▶ **Exercise**: What does the data read, word for word, from the line containing "Task: Open the Windows Start button" through its final line? Give those lines only.

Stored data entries

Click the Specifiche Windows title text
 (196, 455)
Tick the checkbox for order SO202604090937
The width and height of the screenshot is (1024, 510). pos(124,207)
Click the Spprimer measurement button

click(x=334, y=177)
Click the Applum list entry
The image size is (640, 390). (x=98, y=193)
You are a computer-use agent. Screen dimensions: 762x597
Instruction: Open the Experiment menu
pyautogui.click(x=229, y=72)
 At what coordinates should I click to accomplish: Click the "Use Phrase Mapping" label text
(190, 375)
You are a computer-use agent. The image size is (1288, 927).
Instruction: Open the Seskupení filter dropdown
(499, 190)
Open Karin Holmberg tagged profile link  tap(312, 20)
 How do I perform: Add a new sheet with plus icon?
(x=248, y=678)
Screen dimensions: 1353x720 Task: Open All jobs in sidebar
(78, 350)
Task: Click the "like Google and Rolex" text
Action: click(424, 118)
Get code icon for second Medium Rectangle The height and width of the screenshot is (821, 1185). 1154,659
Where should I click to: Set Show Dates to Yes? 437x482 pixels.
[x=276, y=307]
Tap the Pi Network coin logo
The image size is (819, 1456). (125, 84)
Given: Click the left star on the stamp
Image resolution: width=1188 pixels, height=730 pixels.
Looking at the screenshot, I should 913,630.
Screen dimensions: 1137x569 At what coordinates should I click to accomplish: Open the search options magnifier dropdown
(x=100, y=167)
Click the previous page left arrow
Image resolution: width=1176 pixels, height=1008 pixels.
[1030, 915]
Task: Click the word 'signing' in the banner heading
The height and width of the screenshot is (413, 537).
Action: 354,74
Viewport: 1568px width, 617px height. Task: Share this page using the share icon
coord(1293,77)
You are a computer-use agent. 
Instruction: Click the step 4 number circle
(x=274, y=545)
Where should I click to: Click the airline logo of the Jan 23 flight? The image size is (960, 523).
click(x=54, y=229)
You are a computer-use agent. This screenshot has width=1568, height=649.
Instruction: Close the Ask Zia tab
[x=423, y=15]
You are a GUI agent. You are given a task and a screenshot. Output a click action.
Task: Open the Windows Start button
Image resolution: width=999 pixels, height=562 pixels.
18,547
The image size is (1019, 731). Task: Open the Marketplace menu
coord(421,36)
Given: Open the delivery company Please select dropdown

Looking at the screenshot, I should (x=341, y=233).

▶ **Result**:
Task: Open the Windows Start button
Image resolution: width=999 pixels, height=562 pixels.
18,547
The image size is (1019, 731). Task: Open the Marketplace menu
coord(421,36)
Given: Open the delivery company Please select dropdown

Looking at the screenshot, I should (x=341, y=233).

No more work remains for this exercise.